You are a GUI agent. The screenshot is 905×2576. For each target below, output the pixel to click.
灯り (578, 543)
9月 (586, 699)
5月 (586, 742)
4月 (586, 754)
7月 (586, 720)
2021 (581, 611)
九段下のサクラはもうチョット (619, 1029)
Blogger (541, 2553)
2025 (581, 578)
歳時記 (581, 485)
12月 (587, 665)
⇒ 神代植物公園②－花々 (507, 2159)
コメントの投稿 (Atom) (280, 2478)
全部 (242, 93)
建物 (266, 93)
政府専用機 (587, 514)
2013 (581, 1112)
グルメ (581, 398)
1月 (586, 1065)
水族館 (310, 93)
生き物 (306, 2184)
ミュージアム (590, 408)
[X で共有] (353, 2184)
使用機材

◇ ◇ ◇ ◇ ◇

Task item ::
Starting at the line that contains "12月 (587, 665)", output each remaining line of the listing, the last line included, exactly as it appears.

Answer ::
12月 (587, 665)
⇒ 神代植物公園②－花々 (507, 2159)
コメントの投稿 (Atom) (280, 2478)
全部 (242, 93)
建物 (266, 93)
政府専用機 (587, 514)
2013 (581, 1112)
グルメ (581, 398)
1月 (586, 1065)
水族館 (310, 93)
生き物 (306, 2184)
ミュージアム (590, 408)
[X で共有] (353, 2184)
使用機材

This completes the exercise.